Le chef du Bureau anti-corruption dénonce une campagne de dénigrement
par Dan Peleschuk
KYIV (Reuters) – Le directeur du Bureau national ukrainien de lutte contre la corruption (NABU) s’attend à de nouvelles offensives contre son agence malgré la décision du président Volodimir Zelensky de revenir sur une loi restreignant son indépendance.
Lors d’un entretien accordé vendredi à Reuters, Semen Kryvonos s’est dit « choqué par l’ampleur des pressions accumulées pour nous détruire » lors du vote de cette loi en début de semaine, adoptée en hâte par une large majorité de députés. « Tout le monde était soudé autour de l’idée de briser notre indépendance », a-t-il dit.
Volodimir Zelensky a annoncé jeudi avoir approuvé un nouveau projet de loi qui sera soumis la semaine prochaine au Parlement en vue de garantir l’État de droit et de préserver l’indépendance des agences anti-corruption, après de vives critiques de la rue et de ses alliés européens suscitées par la loi promulguée cette semaine, qui donnait à l’exécutif davantage de contrôle sur les deux agences anti-corruption du pays, le NABU et le Parquet spécialisé anti-corruption (SAPO).
Mais à l’approche de l’examen de ce nouveau texte devant la Rada, le Parlement monocaméral ukrainien, Semen Kryvonos estime que le NABU reste une cible prioritaire pour des intérêts particuliers qui cherchent à contrecarrer ses efforts contre la corruption.
Il redoute que des acteurs n’intensifient une « campagne de dénigrement » déjà en cours contre son agence via des chaînes Telegram anonymes dénonçant la lenteur ou l’inefficacité du NABU.

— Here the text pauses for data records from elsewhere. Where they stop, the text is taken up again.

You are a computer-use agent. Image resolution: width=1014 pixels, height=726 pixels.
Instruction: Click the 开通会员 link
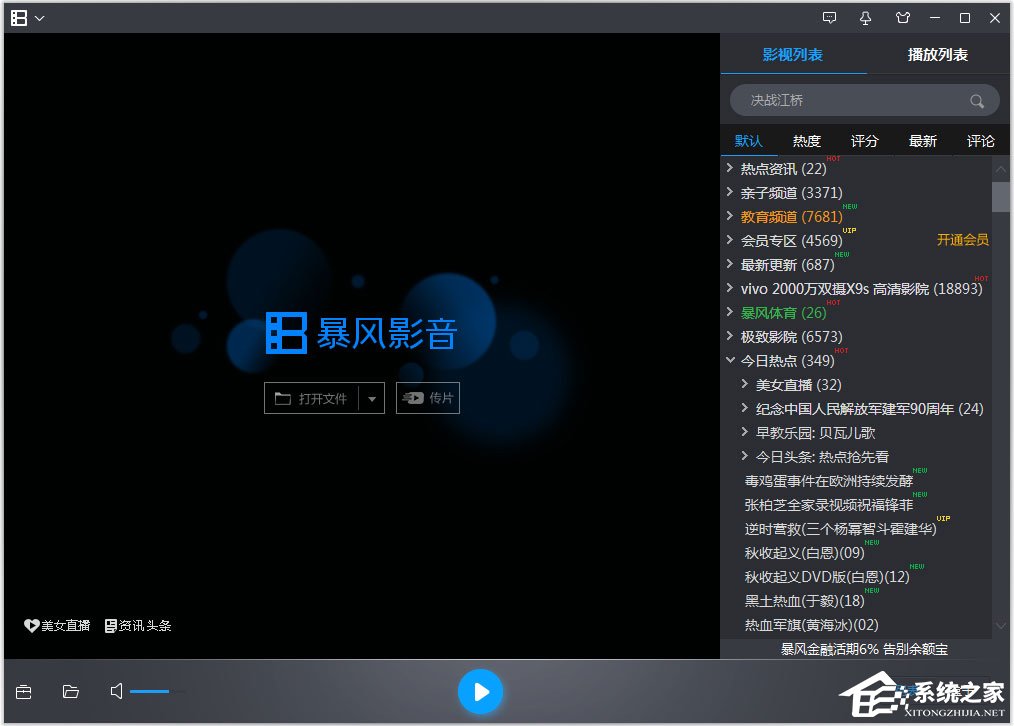pyautogui.click(x=962, y=240)
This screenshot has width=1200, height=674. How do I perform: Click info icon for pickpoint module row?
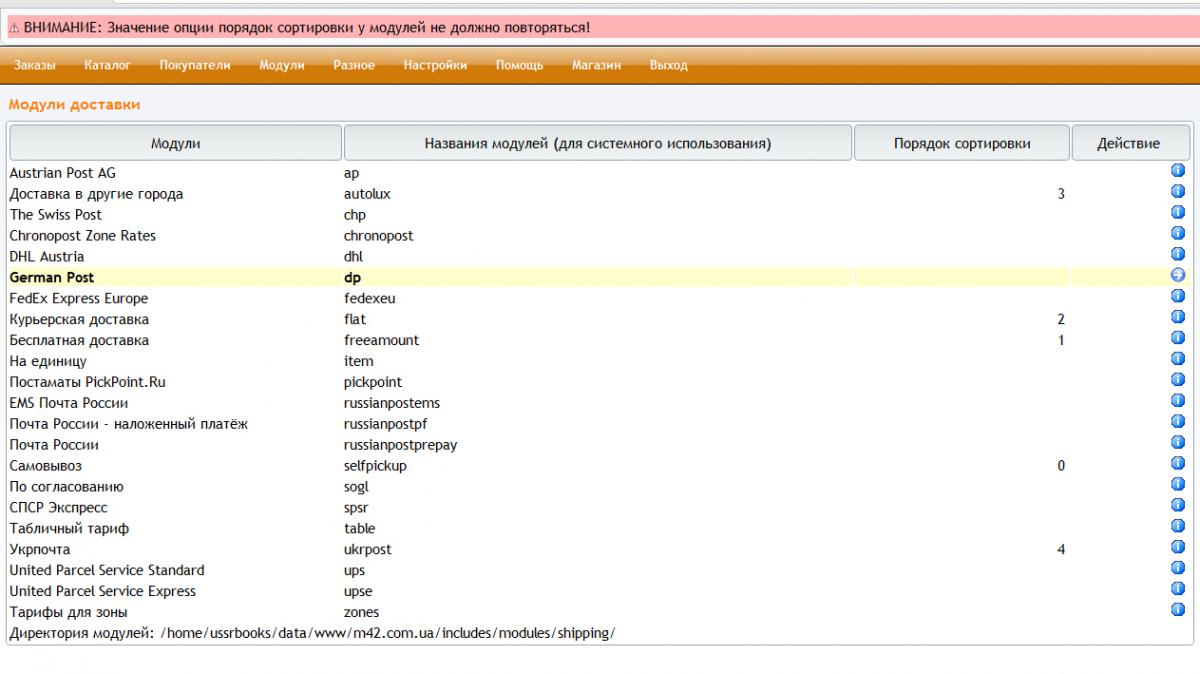click(x=1177, y=380)
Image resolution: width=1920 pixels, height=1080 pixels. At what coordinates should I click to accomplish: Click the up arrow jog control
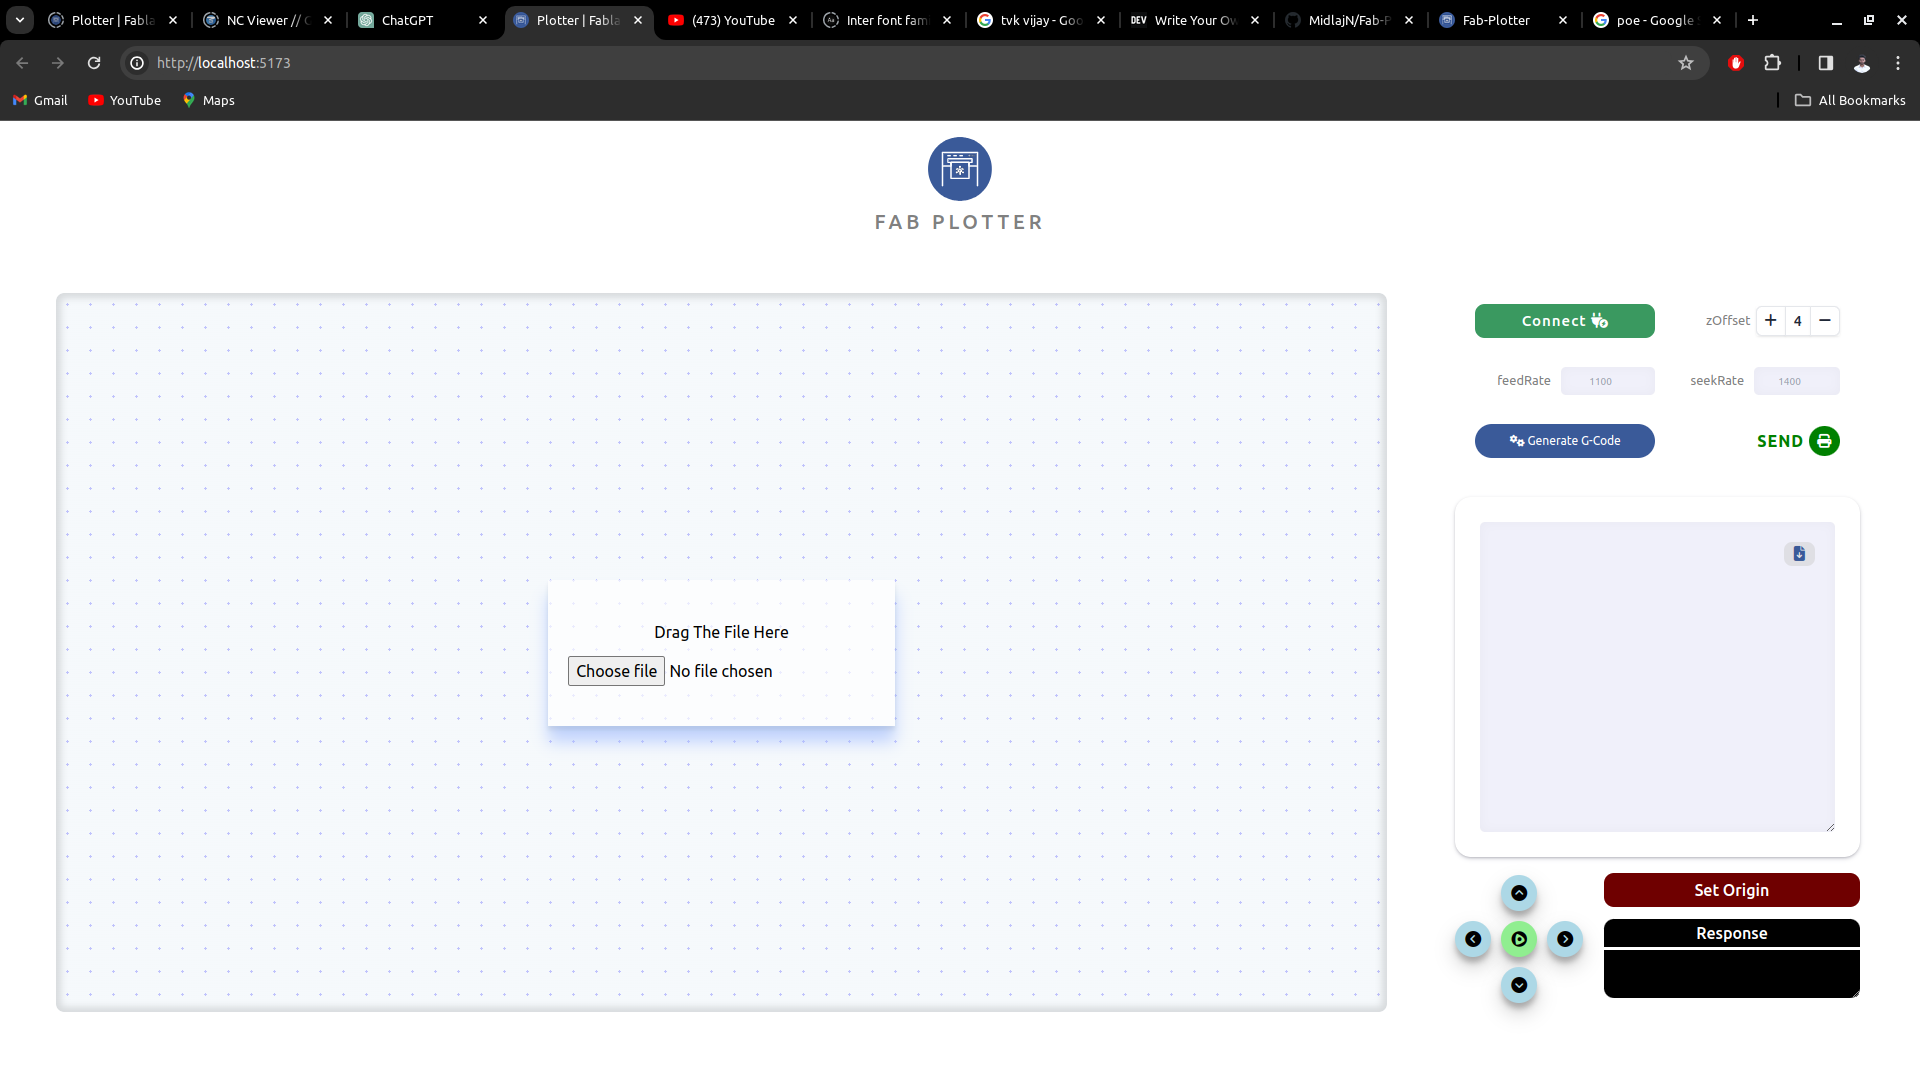(1519, 893)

Le chef du Bureau national anti-corruption identifie les cercles de résistance aux efforts de son agence à « divers représentants du gouvernement, divers groupes financiers » et souligne que la loi controversée votée en début de semaine a été soutenue par la plupart des élus du parti de Volodimir Zelensky, par des députés d’opposition et des élus entretenant des liens avec d’anciennes formations pro-russes.
Semen Kryvonos estime que le travail de son agence, qui a récemment accusé un ancien vice-Premier ministre d’avoir reçu un pot-de-vin de 345.000 dollars dans le cadre de projets immobiliers, a déclenché cette réaction.
Deux responsables du NABU ont été arrêtés pour des liens présumés avec la Russie et une vingtaine d’autres ont été visés par des perquisitions.
« Tout cela est le résultat du travail systémique du NABU et du SAP, en particulier depuis le début de l’année », déclare Semen Kryvonos, qui ajoute avoir reçu de nombreuses menaces.
Les élites politiques, conclut-il, « doivent cesser de nous considérer comme des ennemis (…) et nous accepter en tant que part importante des institutions ».